As far as the IRA incentives, they are not focused on upper middle class. They are focused on middle class and below. When we eventually get our Blazer EV SS we will probably not qualify for the incentive because our household income will exceed the IRA max for household income. Newsflash… We are not super-affluent. Probably on the lower end of upper middle class. The car will qualify for incentives but we won’t qualify because of income.
The main purpose of the incentives is to motivate manufacturers to make the cars and batteries in the US, or at least in North America and to shift the market dynamics of the minerals sourcing to include the US and/or free trade partners and push back on Chinese sourcing.

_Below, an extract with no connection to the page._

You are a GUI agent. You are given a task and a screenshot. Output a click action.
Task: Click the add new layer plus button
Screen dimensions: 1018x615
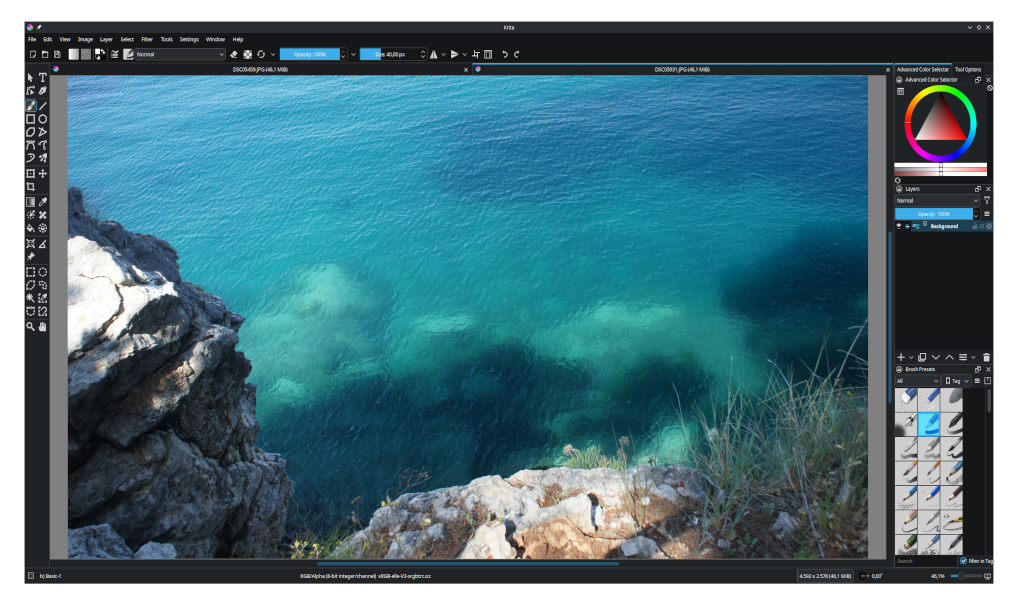click(900, 357)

Question#1 is “Where is the vehicle made”?
Question#2 is “Where is the battery made”?.
If either of those answers is anywhere but North America (jobs), no soup for you. Vehicle doesn’t qualify. The next question is
Question#3 “What is the price of the vehicle?” If it’s a car more than $55,000 there’s no need to go any further. Doesn’t qualify. If it’s a truck or SUV over $80,000 there’s no need to go any further. Doesn’t qualify. This is to stop providing incentives for $100k Lucid Air, Tesla Plaid, and Hummer EV.
The next question is
Question#4 “What is your household income from the AGI line on your tax return? If it’s more than $150k for an individual, $225k for a head of household, or $300k for a family filing a joint return (solidly middle class, not upper middle) there is no need to go any further. The car may qualify, but you don’t.